荒漠沙柳根围AM真菌的空间分布

为探明荒漠植物沙柳(Salix psammophila)根围AM真菌空间分布和土壤因子生态作用，2009年5月在内蒙古黑城子、正蓝旗、元上都3个样地分别从0—10、10—20、20—30、30—40、40—50cm 5个土层采集沙柳根围土壤样品，系统研究了AM真菌空间分布及与土壤因子的相关性。结果表明，沙柳根围AM真菌平均孢子密度为108个?100g-1 土，平均定殖率61.7%；沙柳与AM真菌可形成良好的I型丛枝菌根。

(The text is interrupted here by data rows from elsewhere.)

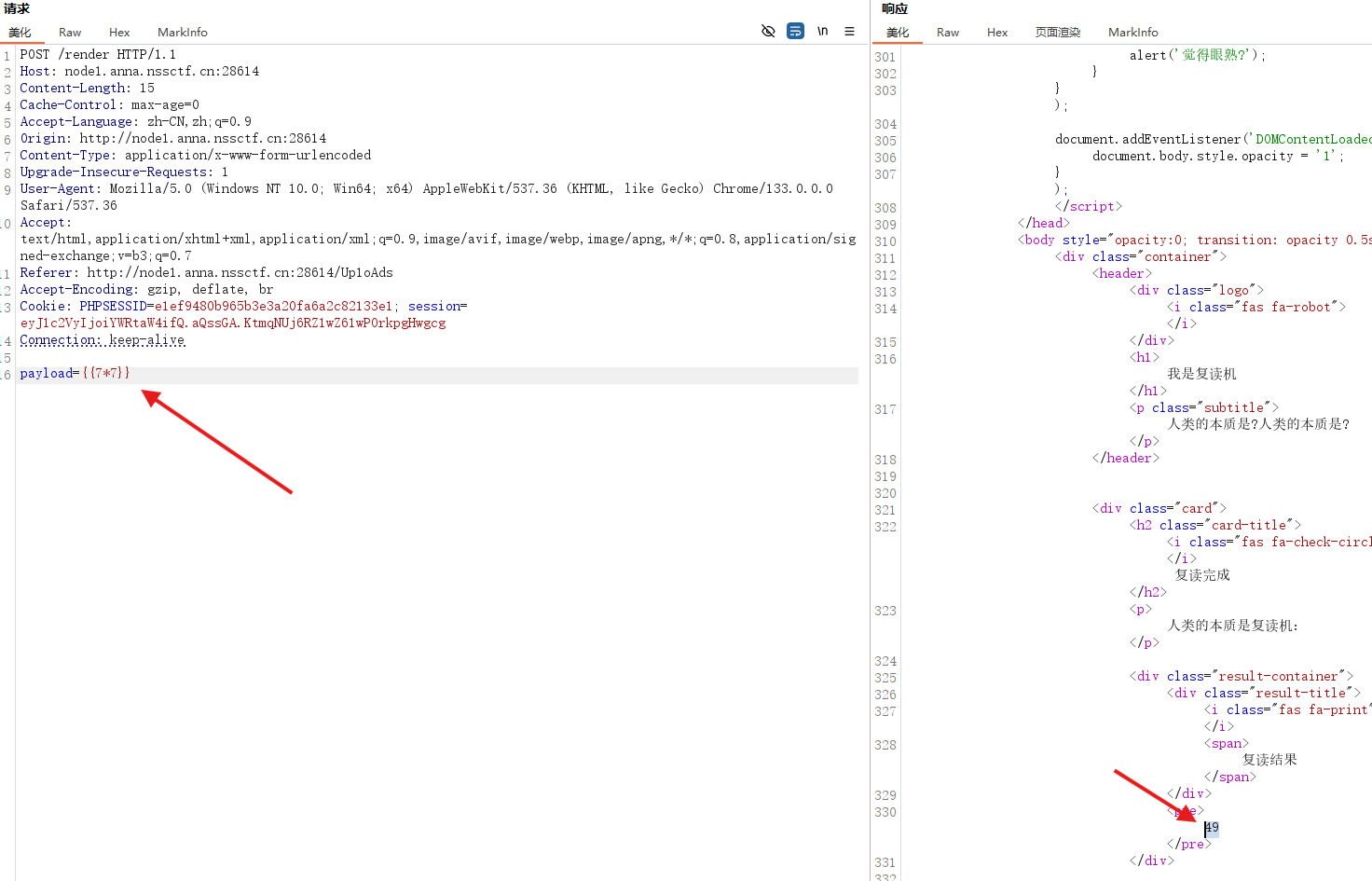
Task: Open the response MarkInfo tab
Action: point(1132,32)
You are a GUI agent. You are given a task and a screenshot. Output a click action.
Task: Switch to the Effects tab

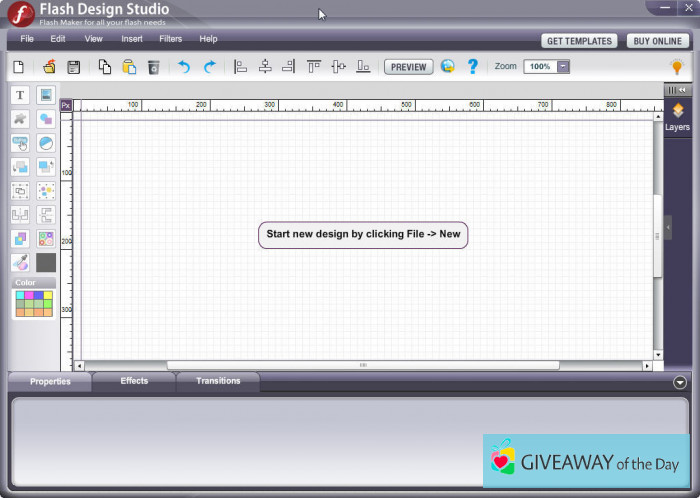click(134, 381)
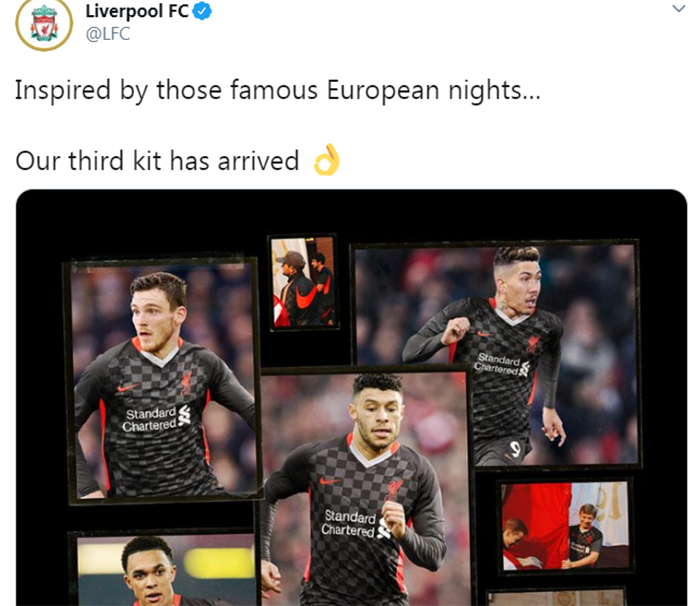Screen dimensions: 700x606
Task: Open the tweet options chevron menu
Action: click(x=679, y=8)
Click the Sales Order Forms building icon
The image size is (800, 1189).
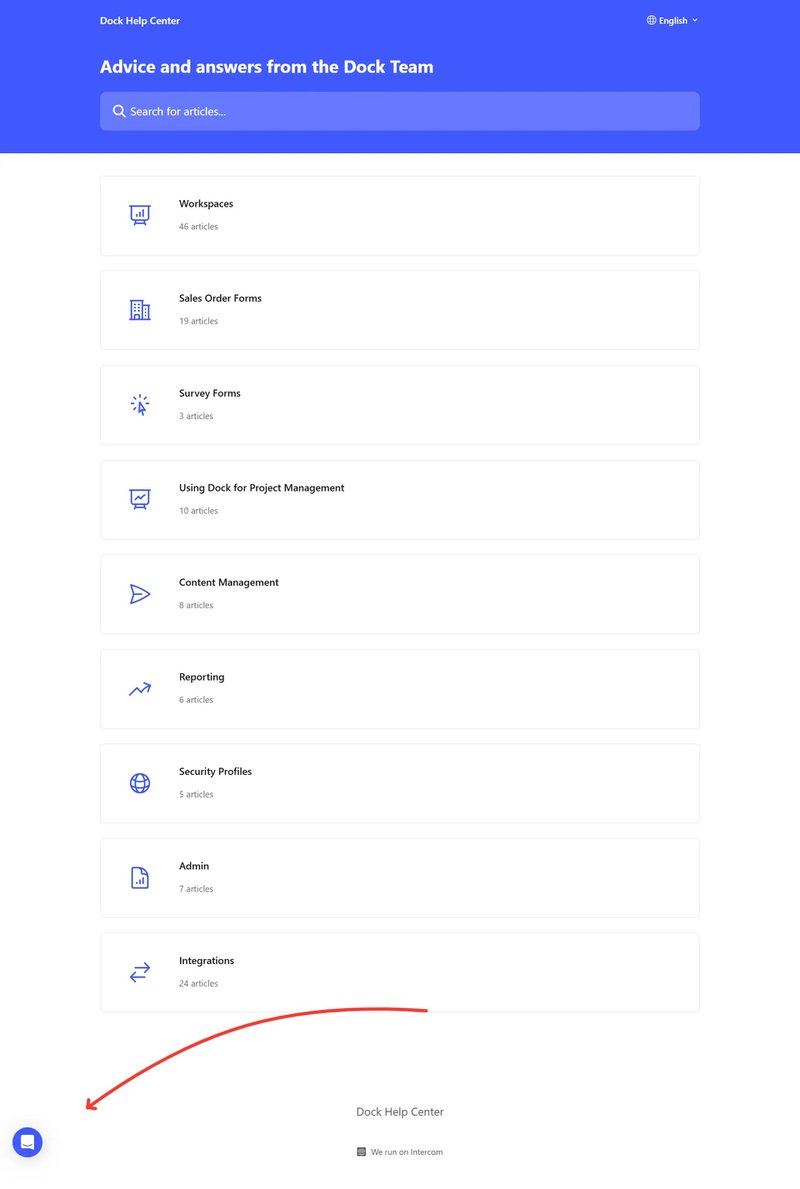[x=140, y=310]

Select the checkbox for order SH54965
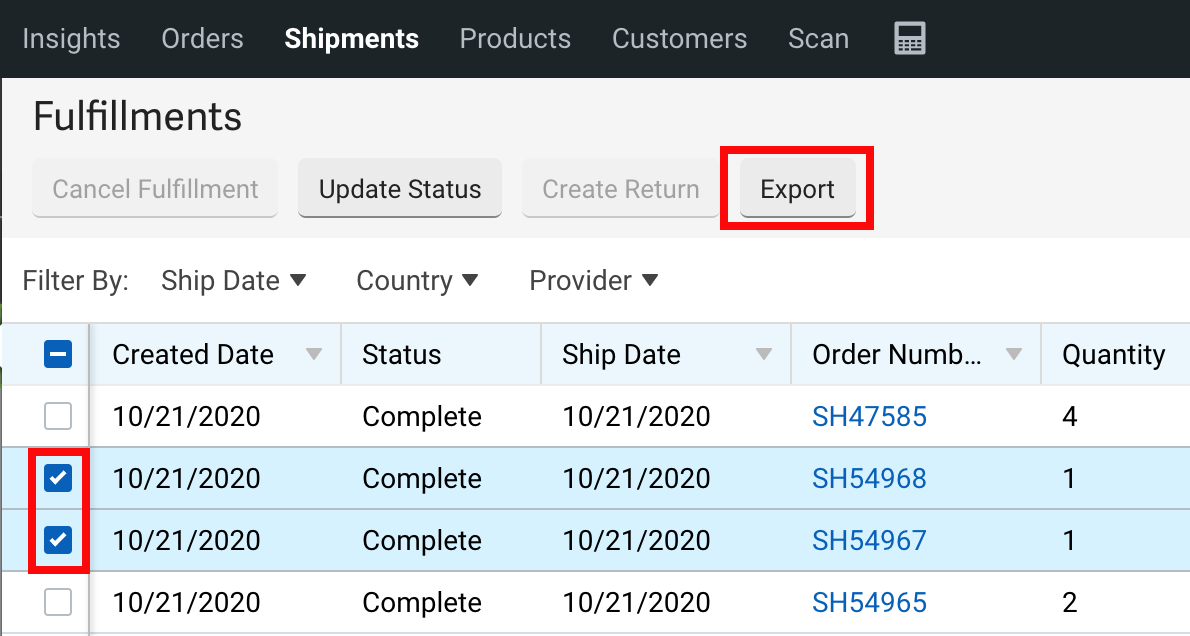(x=58, y=603)

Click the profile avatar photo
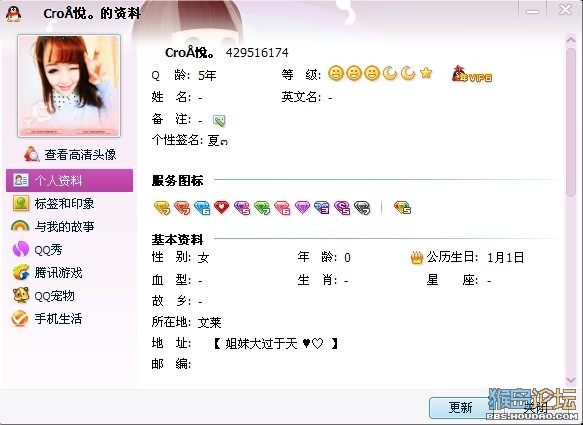[x=69, y=86]
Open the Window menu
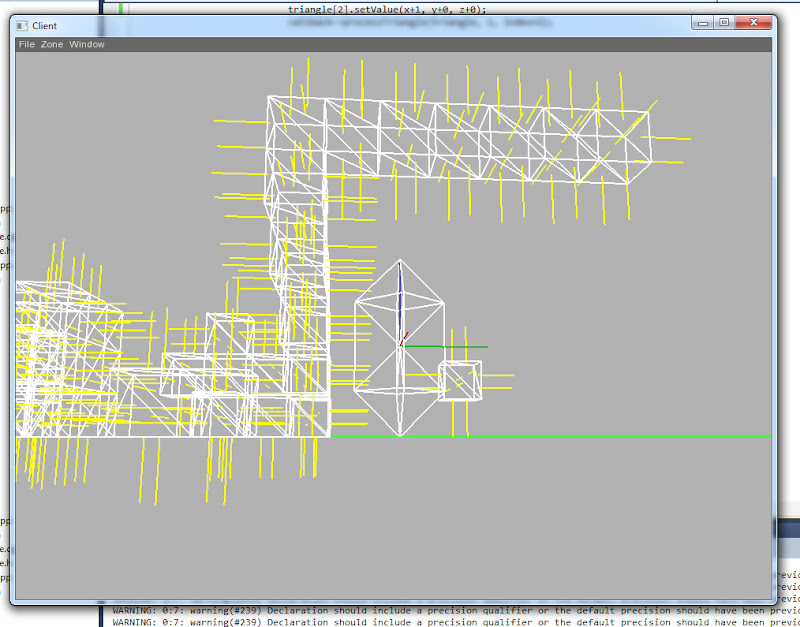 pos(87,44)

不同样地和采样深度对AM真菌孢子密度和定殖率有显著影响，最大孢子密度和最高定殖率均出现在0—10cm土层，并随土层深度增加而下降。黑城子样地孢子密度显著高于其它样地。沙柳根围土壤总球囊霉素(TEG)和易提取球囊霉素(EEG)含量在3个样地均随土层加深而降低，平均值分别为0.24mg?g-1和 0.16mg?g-1，占土壤有机C 23.6%—24.6% 和14.9%—17.3%。相关分析表明，土壤速效P、碱解N与孢子密度显著负相关；土壤有机C与菌丝定殖率显著正相关，与泡囊定殖率显著负相关；土壤磷酸酶与孢子密度和侵染强度极显著正相关；土壤脲酶与孢子密度和定殖率极显著正相关；土壤总球囊霉素和易提取球囊霉素与土壤有机C极显著正相关。主成分分析表明，土壤有机C、磷酸酶和碱解N是影响荒漠土壤AM真菌分布和活动的主要因子。上述结果对进一步探明宿主植物、菌根和土壤三者之间的内在联系，充分利用AM真菌资源，促进荒漠植被恢复和生态重建具有重要意义。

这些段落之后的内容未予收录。